With the help of two police officers from the Melbourne West Bike Patrol, Ride On broke a range of new locks using the most common methods employed by crooks. Thinking like thieves, we used techniques that were quick, simple and least likely to draw attention to ourselves. If a lock showed resistance, we increased the severity of the tools and techniques we used.

It was shocking how simply and quickly some locks yielded. However, it was good to find that some mid-priced locks provided good protection and, therefore, represented very good value for money. You can view below the results of all 16 locks tested.

D-locks remain the best protection available, yielding only to an angle grinder. Some of the thicker and more expensive cable locks are difficult to break, though they can all eventually be cut through with bolt cutters.

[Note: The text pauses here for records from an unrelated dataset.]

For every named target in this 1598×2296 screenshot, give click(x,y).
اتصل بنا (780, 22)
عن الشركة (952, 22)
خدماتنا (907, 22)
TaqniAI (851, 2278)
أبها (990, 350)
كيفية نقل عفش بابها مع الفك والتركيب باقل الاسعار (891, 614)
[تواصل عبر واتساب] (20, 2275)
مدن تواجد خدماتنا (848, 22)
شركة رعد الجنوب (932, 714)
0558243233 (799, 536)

As rule of thumb, the thicker the lock – the shackle, cable or chain link – the harder the lock is to break. Though, as the saying goes, the lock is only as strong as its weakest link: check for thin or weak points. Beware also that some cable locks seem thick on the outside but actually have just a thin, easily cut cable inside.

We found seemingly insignificant features help to make some locks a real pain to break into. A soft silicone cover on cables interfered with our cutting tools, and some more expensive cables had a combination of metal strands of different toughness which added another level of inconvenience.

An unexpected feature on some D-locks was once we cut through the bolt it would not rotate out of the way, forcing us to cut both sides, making twice the noise, and doubling the time and effort. These locks provide a serious deterrent to anyone thinking of pinching your bicycle.

See detail of all 16 locks tested below

Locking up wisely

Choose your lock according to where you need to lock up. If you’re leaving it at a high-risk site like a university or a train station then you’ll need some serious protection. A D-lock and a cable lock as well offers the most deterrence. A D-lock by itself is the next securest option.

If you’re locking during the day in a low-risk area you should be OK with the low-level deterrence of a cable lock. You should still use the best cable you can get.

If you leave your bike locked up overnight in public it’s at high risk, regardless of where it is and what it’s locked with. If you only lock up in low-risk situations you could choose to use a lighter lock.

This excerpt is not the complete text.